Record set below:

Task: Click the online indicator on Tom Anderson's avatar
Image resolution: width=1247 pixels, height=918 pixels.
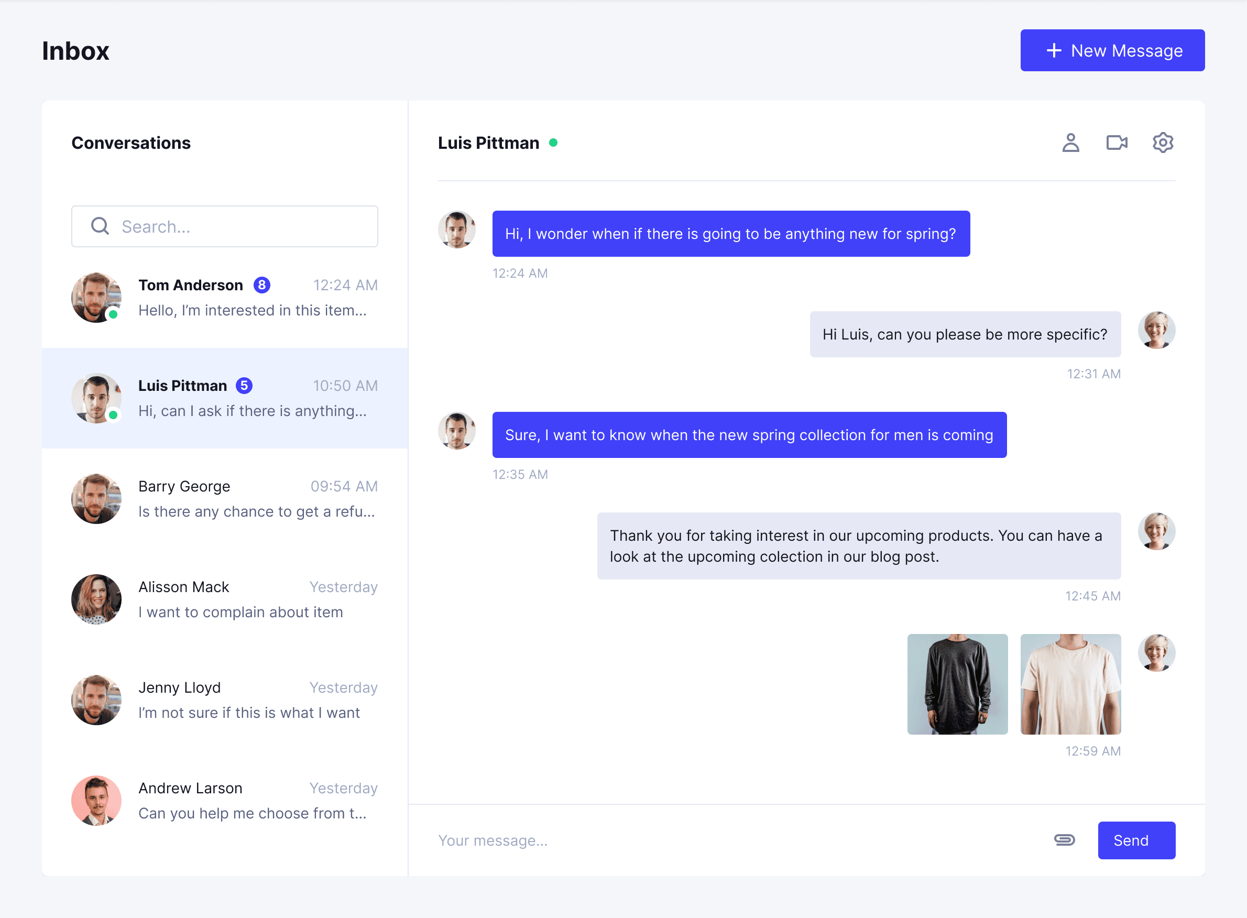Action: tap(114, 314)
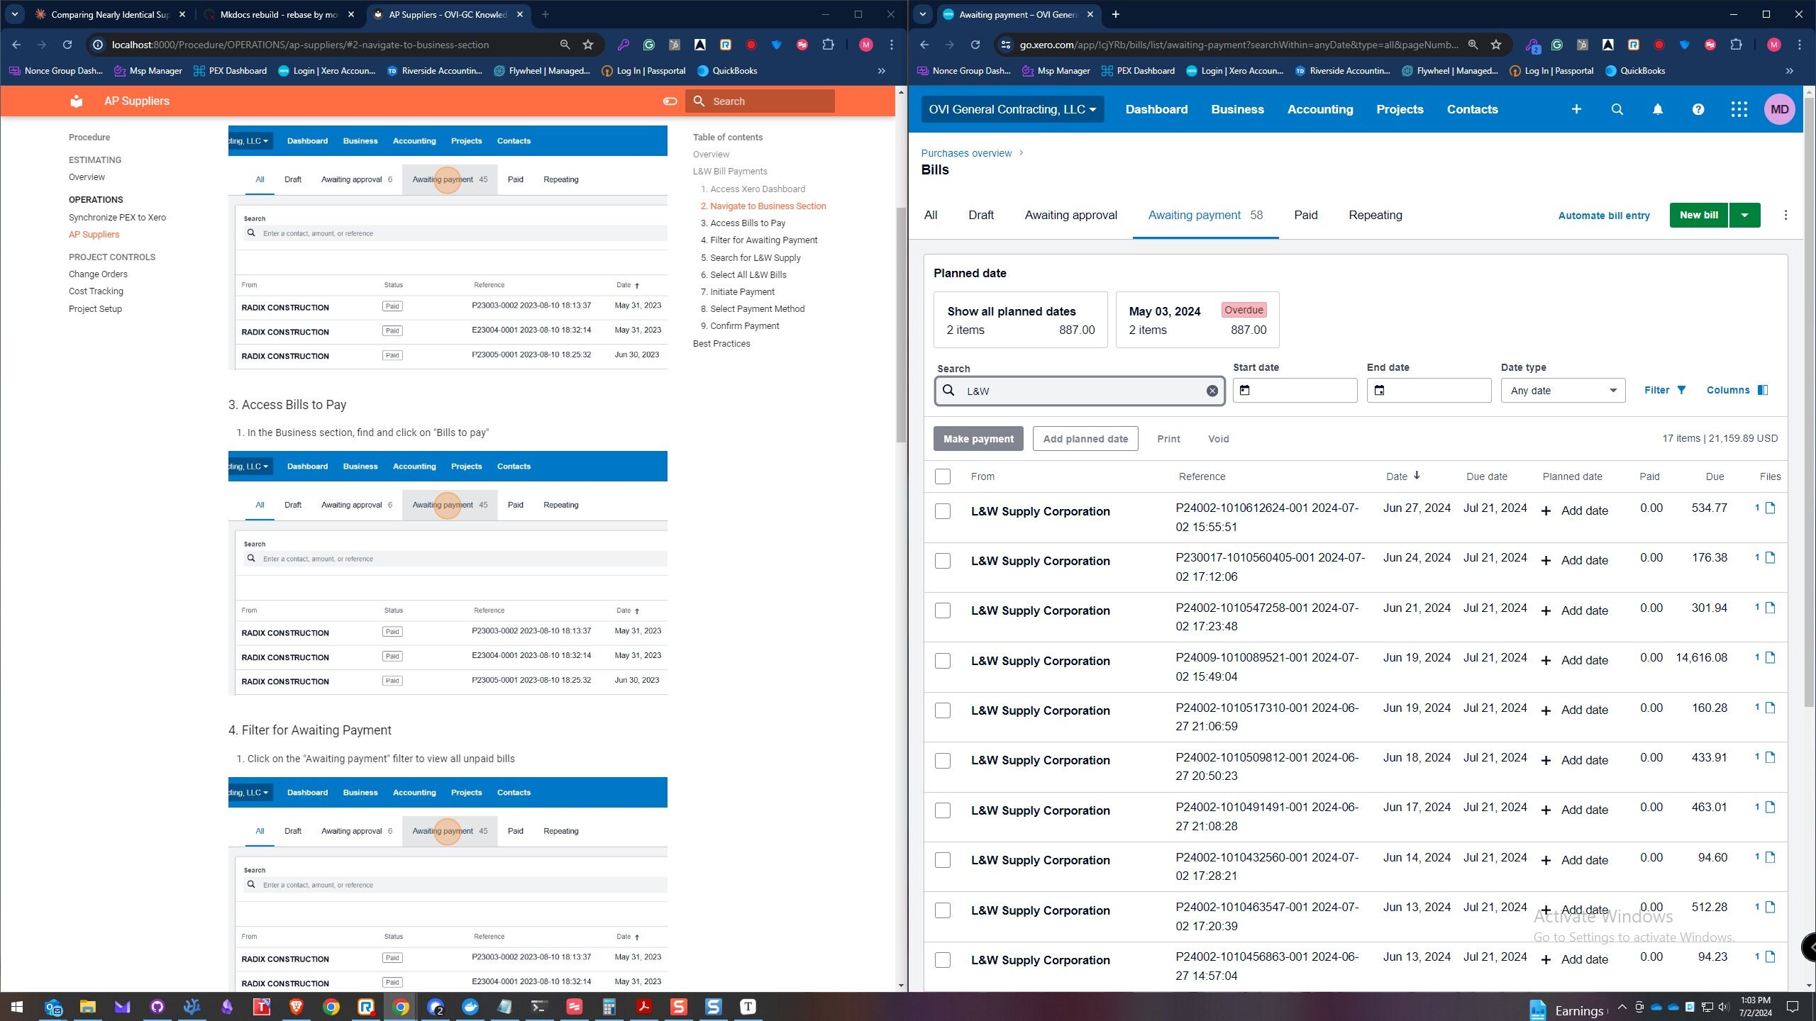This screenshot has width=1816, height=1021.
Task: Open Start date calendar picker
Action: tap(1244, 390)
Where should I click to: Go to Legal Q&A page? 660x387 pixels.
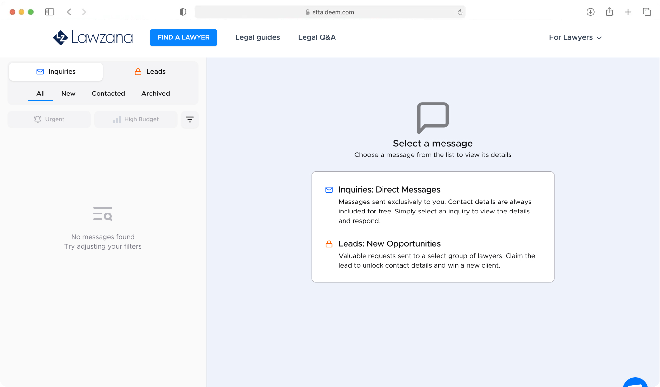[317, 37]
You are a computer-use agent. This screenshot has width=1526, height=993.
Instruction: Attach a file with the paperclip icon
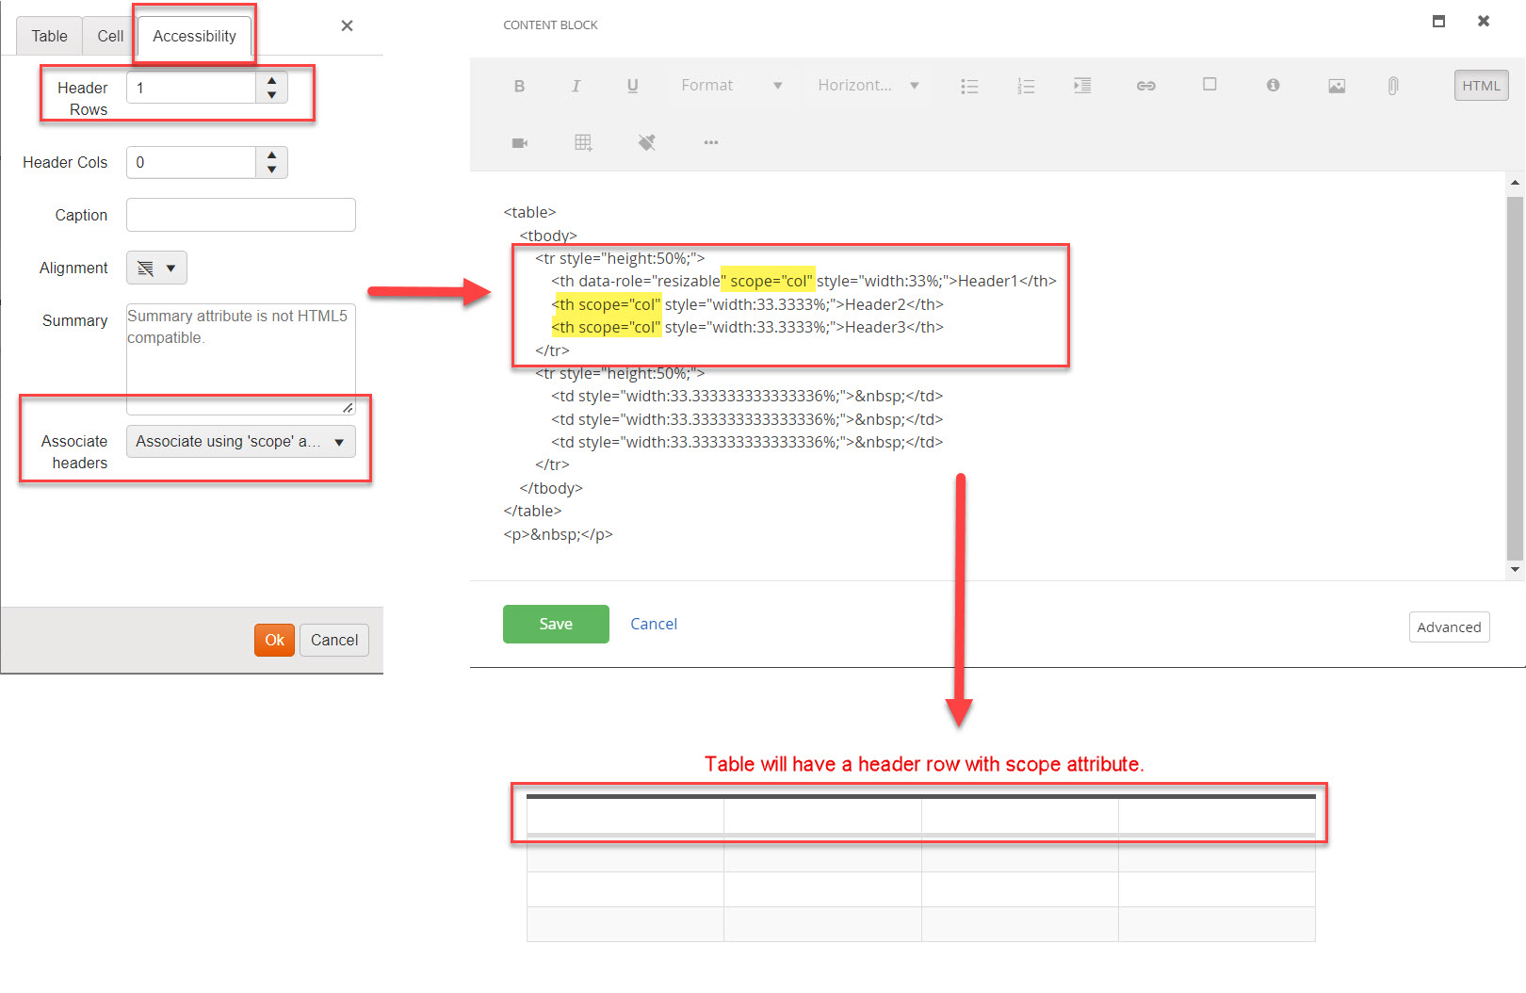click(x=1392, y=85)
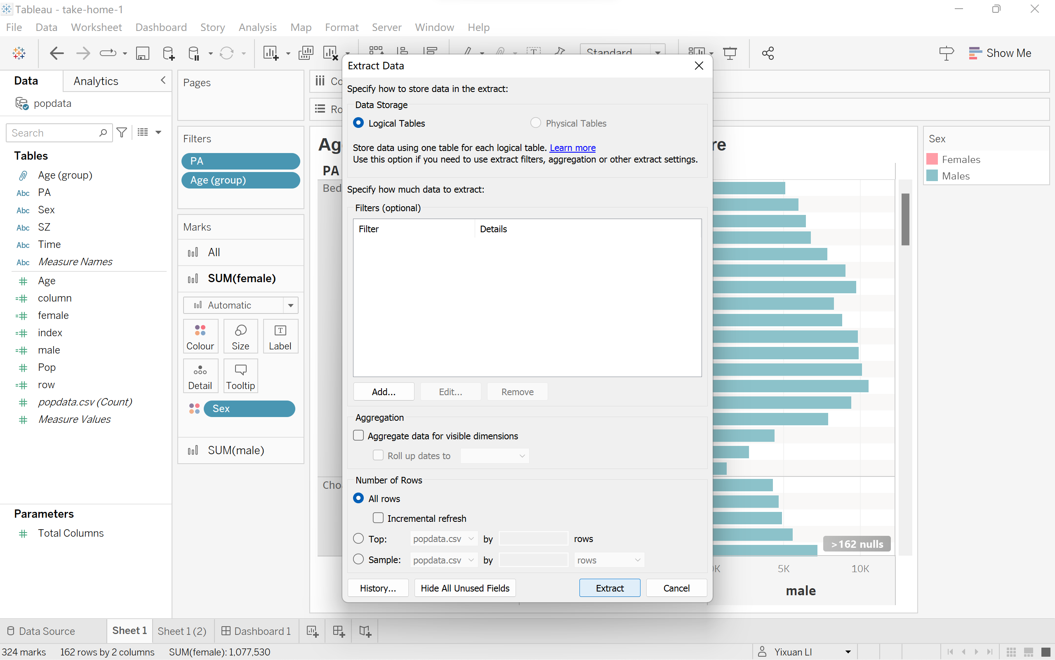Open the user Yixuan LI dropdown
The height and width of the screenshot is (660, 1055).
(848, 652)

End of Record set.

Instructions to follow =>
All that is needed here is the run of lines from the one containing "You are a computer-use" through the end of the material above, reproduced exactly and without pictures.

Exercise answer =>
You are a computer-use agent. This screenshot has width=1526, height=993.
Instruction: Attach a file with the paperclip icon
click(x=1392, y=85)
Open the user Yixuan LI dropdown
The height and width of the screenshot is (660, 1055).
(848, 652)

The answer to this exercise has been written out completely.